Giro e rigiro questo fascicolo fra le mani e non so che farne. Mi ha incuriosito trovarlo casualmente, citato in una bibliografia, mentre ero intento a lavorare su altro. L’ho cercato nel catalogo e l’ho richiesto. L’ho sfogliato stupito e ho scritto qualche nota, ma non mi capacito. Che io sappia Eugène Emmanuel Viollet-le-Duc non ha mai fatto il progetto di un giardino.
L’intestazione è chiara, però: Projet de restauration de Notre-Dame de Paris. Cinquième partie. Jardin. Ancora più chiaro è il testo: la relazione ad un convegno durante il quale un tale M. sostiene di avere la prova che il progetto per il restauro di Notre-Dame dovesse concludersi con un ampio giardino frontestante il piazzale della cattedrale. Quel piazzale frutto di demolizioni edilizie. M puntato potrebbe essere il nome proprio del relatore, ma suppongo che trattandosi di un testo francese M. stia semplicemente per Monsieur. Forse chi scrive non è neppure un accademico; ma chi può dirlo dal momento che il foglio è stracciato. Per la verità, mi ha attratto la citazione d’apertura: “Voir c’est savoir”.

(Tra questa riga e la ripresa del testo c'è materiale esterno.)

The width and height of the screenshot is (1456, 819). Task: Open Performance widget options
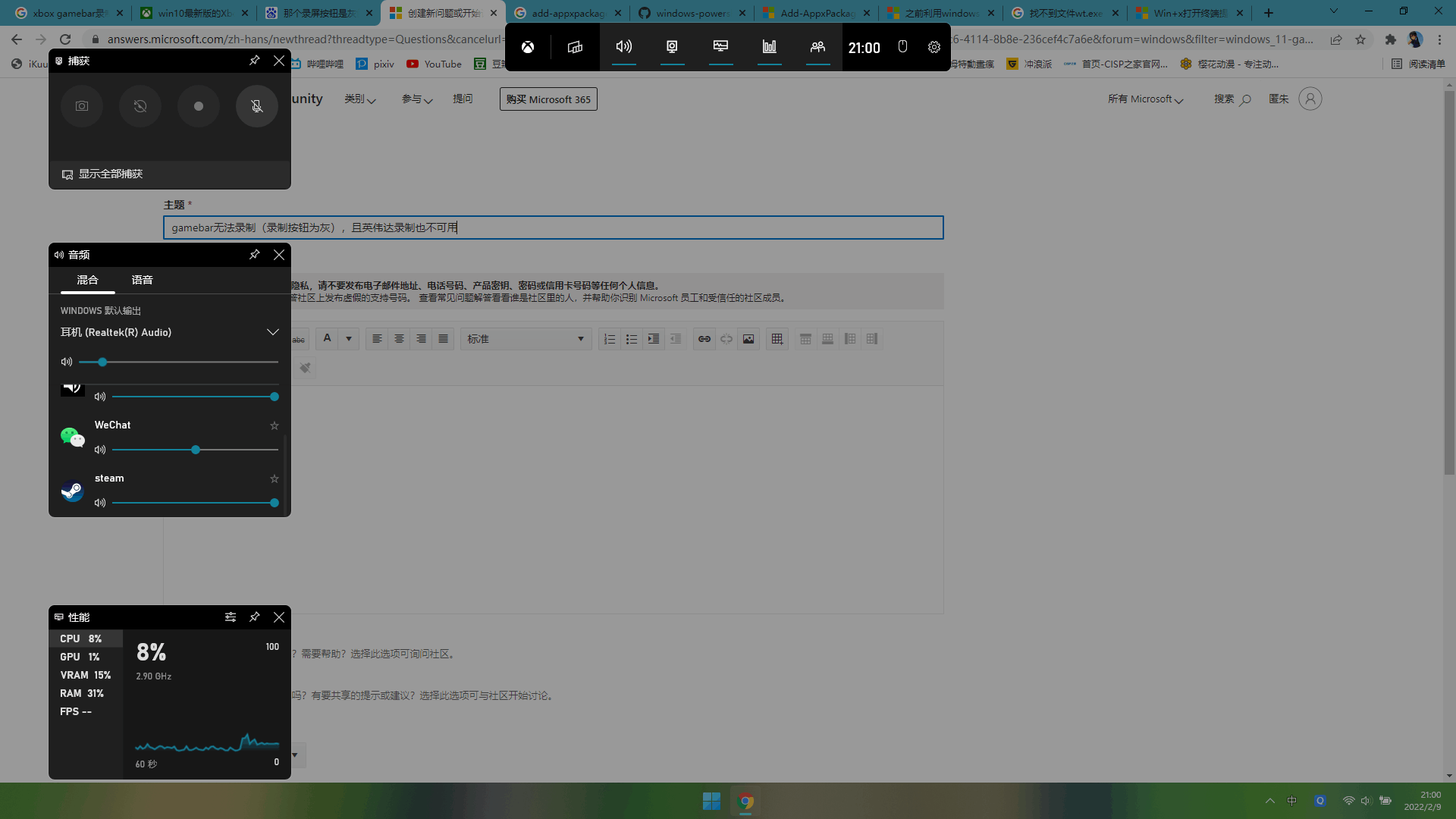pos(231,617)
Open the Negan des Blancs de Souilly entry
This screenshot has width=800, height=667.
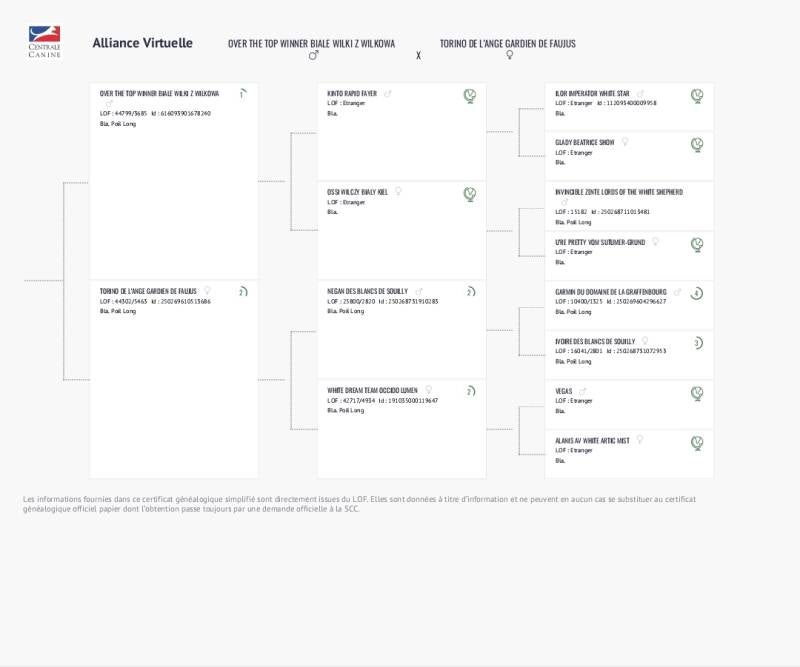tap(368, 291)
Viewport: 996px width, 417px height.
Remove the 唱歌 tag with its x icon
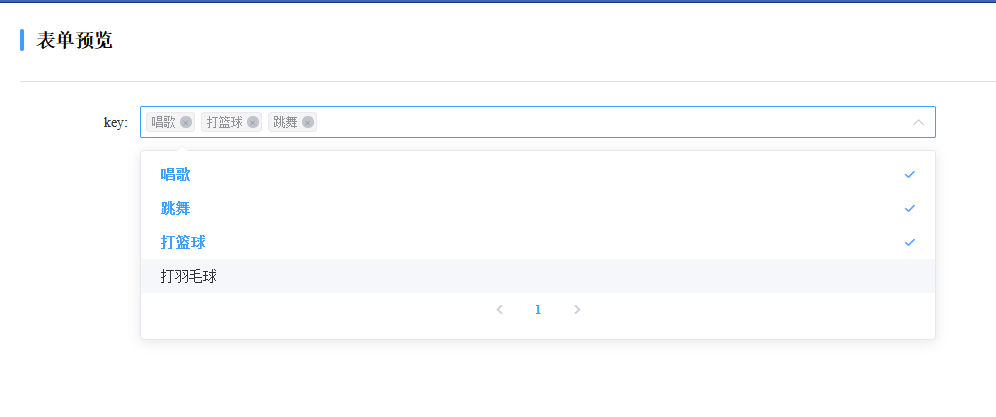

Ho chiesto al personale della biblioteca la relazione di progetto, quella originale che porta le firme di Jean-Baptiste-Antoine Lassus e di Eugène Viollet-le-Duc. Frequento questo luogo di “perdizione intellettuale”, come un alcolista sceglierebbe volentieri, per sbronzarsi, lo scaffale dei superalcolici in un supermercato.
Ricordavo perfettamente: la relazione è composta soltanto di quattro parti. Non di cinque, come asserisce Monsieur. La prima prende in considerazione il sistema del restauro che gli architetti incaricati volevano adottare. La seconda – come si conviene – è la descrizione storica della cattedrale di Parigi, dalla sua costruzione fino alla data in cui si è deciso l’incarico per un progetto. Ho sotto gli occhi l’edizione del 1843: esattamente la prima edizione. Successivamente, gli autori si soffermano sulla proposta progettuale, sui ventidue fogli di disegni a corredo, quindi, sulla stima delle spese per fare fronte a degradazioni e mutilazioni che il tempo ha procurato. Infine, avendo deciso di demolire il vecchio edificio dell’arcidiocesi, propongono la migliore soluzione per la costruzione di una sagrestia, con il vantaggio di non modificare l’impianto originale della cattedrale.
Una relazione in quattro parti. Eppure, Monsieur ribadisce che ne esisterebbe una quinta, nella quale si descrivono minuziosamente alcune tavole di progetto attinenti a un giardino fiorito che traccerebbe il dipanarsi di un labirinto proprio nella piazza della cattedrale. Continuo a leggere oppure mi fermo qui? Restituisco il tutto e vado via o vale perderci ancora un po’ di tempo?». 

Brano stralciato da appunti di lavoro per la stesura di un testo incentrato su opere mai realizzate e che non hanno visto luce perché rimaste frutto dell’immaginario.